» The task
Continue the article about solar panels that use their waste heat to purify water, starting right after its last sentence.

» Given text
════════════════

New Solar Panels Use Waste Heat to Purify Water
Solar panels can bring electricity to remote areas, and photovoltaic technology has improved in recent years. However, many of these regions also have limited access to clean water. A new type of solar power setup developed at King Abdullah University of Science and Technology in Saudi Arabia could address both of those issues. These panels leverage waste heat from solar panels to distill and purify water.
The researchers used salt water to test the technology, but it should work equally well on fresh water that simply isn’t fit for human consumption. The solar panels sit on top of a multi-layer box where they can absorb sunlight and generate power. Below that is a three-stage distillation unit.
There’s nothing particularly special about the solar panels used in the system. About 10 percent of the sunlight hitting the photovoltaic cells goes toward generating power. While much higher efficiencies have been demonstrated in the lab, most commercial cells are only a little more efficient. However, those panels aren’t also generating water.
As the panels pull in solar radiation to make power, some of the energy radiates out as waste heat. The King Abdullah University of Science and Technology design directs that heat down into the first layer of water purification. It heats seawater, causing it to evaporate and re-condense as clean, fresh water. The heat generated by the first layer passes through a membrane into the second distillation layer where it purifies more water, and it’s the same for the third (bottom) layer. It’s essentially a very fancy stacked solar still — the researchers note the solar panel design purified three times as much water as a solar still, and you get electricity, too.

════════════════

[Dataset entries]
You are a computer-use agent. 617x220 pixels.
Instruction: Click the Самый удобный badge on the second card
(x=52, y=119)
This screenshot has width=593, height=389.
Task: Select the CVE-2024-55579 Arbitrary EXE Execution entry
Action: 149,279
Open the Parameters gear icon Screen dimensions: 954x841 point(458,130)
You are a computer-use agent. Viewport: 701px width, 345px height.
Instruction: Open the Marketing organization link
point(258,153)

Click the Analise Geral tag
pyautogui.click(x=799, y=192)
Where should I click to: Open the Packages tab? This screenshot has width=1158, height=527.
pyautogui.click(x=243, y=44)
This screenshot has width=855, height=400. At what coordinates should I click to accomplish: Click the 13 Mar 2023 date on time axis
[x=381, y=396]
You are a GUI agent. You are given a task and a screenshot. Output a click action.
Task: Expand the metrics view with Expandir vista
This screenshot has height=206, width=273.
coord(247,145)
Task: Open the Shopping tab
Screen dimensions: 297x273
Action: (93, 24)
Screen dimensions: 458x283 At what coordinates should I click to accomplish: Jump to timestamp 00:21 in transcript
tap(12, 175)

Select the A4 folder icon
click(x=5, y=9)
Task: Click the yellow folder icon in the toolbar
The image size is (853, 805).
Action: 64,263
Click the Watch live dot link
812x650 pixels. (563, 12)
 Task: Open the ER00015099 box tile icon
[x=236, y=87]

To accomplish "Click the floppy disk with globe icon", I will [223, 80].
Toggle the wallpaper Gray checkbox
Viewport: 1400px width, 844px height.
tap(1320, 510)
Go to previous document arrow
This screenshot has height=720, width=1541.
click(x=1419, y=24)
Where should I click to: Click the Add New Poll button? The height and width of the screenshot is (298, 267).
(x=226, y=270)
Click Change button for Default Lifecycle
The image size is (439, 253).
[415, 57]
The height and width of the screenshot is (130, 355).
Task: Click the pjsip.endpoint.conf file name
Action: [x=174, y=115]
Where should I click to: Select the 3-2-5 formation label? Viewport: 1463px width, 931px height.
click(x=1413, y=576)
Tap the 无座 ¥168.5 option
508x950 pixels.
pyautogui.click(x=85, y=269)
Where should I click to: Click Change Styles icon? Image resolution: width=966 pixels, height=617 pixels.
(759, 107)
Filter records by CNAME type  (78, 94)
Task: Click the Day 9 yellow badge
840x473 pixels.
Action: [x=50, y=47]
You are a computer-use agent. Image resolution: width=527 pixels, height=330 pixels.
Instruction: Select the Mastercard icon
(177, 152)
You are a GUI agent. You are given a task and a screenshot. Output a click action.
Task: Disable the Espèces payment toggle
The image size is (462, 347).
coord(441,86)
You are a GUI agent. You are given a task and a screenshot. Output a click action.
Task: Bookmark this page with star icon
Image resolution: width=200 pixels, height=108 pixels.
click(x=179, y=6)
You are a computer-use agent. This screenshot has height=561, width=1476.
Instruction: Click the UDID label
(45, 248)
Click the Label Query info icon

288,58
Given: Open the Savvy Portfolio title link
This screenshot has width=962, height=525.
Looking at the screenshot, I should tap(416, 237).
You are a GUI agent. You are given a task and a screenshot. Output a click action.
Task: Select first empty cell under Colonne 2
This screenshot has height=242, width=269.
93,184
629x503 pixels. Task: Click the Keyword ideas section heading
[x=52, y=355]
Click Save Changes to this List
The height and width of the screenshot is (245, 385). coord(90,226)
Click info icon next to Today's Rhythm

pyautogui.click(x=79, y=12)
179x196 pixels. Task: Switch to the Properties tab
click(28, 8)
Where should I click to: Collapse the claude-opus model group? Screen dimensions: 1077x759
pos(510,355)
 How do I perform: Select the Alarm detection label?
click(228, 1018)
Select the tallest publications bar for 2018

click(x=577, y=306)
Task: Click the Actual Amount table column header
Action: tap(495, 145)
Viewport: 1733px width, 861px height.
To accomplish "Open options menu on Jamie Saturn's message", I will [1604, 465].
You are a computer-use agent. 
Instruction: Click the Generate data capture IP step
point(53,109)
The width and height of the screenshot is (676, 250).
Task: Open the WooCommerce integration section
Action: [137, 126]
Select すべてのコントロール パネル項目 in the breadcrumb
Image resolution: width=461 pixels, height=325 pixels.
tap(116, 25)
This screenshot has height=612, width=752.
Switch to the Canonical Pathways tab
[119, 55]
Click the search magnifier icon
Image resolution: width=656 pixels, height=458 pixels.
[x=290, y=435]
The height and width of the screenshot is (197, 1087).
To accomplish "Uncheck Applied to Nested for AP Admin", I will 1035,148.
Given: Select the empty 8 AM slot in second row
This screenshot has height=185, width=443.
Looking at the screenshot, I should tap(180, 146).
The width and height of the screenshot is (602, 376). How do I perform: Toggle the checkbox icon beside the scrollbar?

════════════════

» Task response
According to the team, water passed through the device comes out safe for drinking by all measurable standards. The levels of lead, copper, sodium, calcium, and magnesium after filtration are all below the thresholds set by the World Health Organization.
You might be able to deploy a more efficient solar power farm and water purification rig as separate systems, but the system developed by these researchers could be a major breakthrough because it can do both at the same time. The team sees this as an ideal solution for remote areas where people have limited power and ample access to undrinkable water. With more efficient solar panels, they say, this system could eventually generate 10 percent of the world’s fresh water.